*TO DO*:
[a] Answer these questions about the AZCC vintage ride thread:
(i) How many miles does the group usually ride?
(ii) Besides a friend, whom does azbug-i hope to bring?
(iii) What does Awhipple post in reply?
[b] Turn the paragraph of the AZCC vintage ride thread that begins "Meet up at herberger park" into a short bulleted list that keeps its main facts.
[c] Continue the AZCC vintage ride thread from its last line.

===== DOCUMENT SECTION =====

# AZCC Vintage Ride December 10th



## Jarod24 (Nov 28, 2017)

Meet up at herberger park second sunday of the month december 10th at 10 am. Head out at 1030/1045. We have a few different routes we do. Usually do about 8-10 miles then grab some food and drink somewhere near by. Even though this is a vintage ride anyone and everyone is more than welcome to cruise with us! Hope to see everyone there!


----------



## Jarod24 (Nov 28, 2017)

@dougfisk
@azbug-i
@Pantmaker
@iswingping
@DosXX
@GTs58
@Roadkill
@Psycho Sammi
@Awhipple
@62wagon
@Imsohawthorney
@Mark Johnston


----------



## azbug-i (Nov 28, 2017)

Ill be there. Ill be bringing a friend and hopefully diana too


----------



## Awhipple (Nov 28, 2017)

We should be there also.


----------



## Jarod24 (Dec 4, 2017)

===== STORED DATA =====

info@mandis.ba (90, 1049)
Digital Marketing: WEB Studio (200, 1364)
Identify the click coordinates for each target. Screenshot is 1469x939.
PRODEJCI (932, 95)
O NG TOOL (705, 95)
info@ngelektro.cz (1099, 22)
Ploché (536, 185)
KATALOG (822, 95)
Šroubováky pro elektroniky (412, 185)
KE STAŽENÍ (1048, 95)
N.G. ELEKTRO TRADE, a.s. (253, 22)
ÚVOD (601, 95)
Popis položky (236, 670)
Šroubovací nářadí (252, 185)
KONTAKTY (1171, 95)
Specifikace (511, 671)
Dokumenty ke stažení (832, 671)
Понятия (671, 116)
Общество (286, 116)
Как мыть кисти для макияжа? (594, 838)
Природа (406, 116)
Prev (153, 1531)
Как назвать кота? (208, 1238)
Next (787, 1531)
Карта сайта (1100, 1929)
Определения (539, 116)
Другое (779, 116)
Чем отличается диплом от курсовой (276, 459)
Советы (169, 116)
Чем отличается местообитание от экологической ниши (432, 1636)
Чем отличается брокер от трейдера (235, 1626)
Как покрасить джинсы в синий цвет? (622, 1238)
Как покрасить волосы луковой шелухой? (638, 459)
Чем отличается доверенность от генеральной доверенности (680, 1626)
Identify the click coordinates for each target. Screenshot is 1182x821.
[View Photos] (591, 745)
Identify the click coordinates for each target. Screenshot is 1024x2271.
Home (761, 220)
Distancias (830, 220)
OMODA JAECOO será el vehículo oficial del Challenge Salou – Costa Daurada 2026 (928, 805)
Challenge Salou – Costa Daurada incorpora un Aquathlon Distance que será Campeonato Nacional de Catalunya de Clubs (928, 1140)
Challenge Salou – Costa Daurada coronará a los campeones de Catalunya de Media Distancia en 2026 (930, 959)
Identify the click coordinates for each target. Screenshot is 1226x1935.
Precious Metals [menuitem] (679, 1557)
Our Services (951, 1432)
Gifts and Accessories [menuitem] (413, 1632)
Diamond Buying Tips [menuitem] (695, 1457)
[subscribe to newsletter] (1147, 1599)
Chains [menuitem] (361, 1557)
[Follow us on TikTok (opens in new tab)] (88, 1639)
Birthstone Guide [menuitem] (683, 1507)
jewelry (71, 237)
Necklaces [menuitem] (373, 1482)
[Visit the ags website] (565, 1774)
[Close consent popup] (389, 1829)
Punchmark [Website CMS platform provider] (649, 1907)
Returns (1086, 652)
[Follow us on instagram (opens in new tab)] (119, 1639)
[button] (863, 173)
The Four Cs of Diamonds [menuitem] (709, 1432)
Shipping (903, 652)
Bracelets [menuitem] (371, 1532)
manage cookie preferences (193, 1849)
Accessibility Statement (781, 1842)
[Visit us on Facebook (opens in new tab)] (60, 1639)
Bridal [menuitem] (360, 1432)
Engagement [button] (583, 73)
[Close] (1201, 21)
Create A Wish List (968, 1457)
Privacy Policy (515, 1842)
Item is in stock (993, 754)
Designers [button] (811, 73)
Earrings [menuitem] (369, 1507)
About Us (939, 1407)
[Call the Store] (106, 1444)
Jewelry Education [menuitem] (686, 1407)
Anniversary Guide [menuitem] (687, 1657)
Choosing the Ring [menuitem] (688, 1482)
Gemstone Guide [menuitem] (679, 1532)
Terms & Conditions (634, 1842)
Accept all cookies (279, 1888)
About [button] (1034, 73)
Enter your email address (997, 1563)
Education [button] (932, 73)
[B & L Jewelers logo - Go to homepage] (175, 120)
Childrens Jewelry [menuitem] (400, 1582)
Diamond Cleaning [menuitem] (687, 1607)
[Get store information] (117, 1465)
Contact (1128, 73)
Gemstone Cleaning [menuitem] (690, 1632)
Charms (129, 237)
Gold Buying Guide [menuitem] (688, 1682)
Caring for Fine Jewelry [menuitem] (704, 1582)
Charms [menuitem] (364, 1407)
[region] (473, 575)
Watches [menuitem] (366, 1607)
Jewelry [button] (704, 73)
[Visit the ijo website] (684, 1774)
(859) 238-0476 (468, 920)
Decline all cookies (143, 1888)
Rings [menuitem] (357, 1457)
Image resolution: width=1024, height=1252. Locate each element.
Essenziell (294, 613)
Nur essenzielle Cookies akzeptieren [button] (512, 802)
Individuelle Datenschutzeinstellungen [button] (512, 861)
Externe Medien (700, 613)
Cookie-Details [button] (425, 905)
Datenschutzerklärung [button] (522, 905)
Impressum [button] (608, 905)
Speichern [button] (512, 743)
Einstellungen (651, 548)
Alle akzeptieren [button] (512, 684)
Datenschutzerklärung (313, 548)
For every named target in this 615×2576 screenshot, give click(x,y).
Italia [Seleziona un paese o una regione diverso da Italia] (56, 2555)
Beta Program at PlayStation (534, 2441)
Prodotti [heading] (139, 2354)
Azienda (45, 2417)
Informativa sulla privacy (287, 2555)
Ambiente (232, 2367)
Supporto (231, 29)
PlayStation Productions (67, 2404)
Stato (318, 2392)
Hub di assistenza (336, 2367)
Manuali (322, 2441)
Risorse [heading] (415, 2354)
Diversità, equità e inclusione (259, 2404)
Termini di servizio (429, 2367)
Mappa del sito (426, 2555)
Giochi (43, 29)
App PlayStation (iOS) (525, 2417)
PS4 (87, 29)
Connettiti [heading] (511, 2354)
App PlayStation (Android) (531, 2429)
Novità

=====

*EXPECTED RESPONSES*:
[a]
(i) About 8-10 miles.
(ii) Diana.
(iii) "We should be there also."

[b]
- Meet at herberger park on Sunday, December 10th (the second Sunday of the month), at 10 am.
- Head out at 10:30/10:45.
- The group has a few different routes and usually rides about 8-10 miles.
- Afterward, the group gets food and drinks somewhere nearby.
- Although it is a vintage ride, anyone is welcome to join.

[c]
Let's bump it up!!! This sunday!! Hope to see everyone there!


----------



## Jarod24 (Dec 9, 2017)

See everyone tomorrow morning!!!!!


----------



## GTs58 (Dec 9, 2017)

I have a nuther conflicting event in the same town and at the same time. My 4 year old Granddaughter is singing two songs at the beginning of services.

Sunday, December 10th at 10:00am. 
Pinnacle Peak Presbyterian Church
25150 N Pima Road
Scottsdale, AZ 85255


----------



## Jarod24 (Dec 10, 2017)

Good times!!! Thanks for coming out! Great to see you all!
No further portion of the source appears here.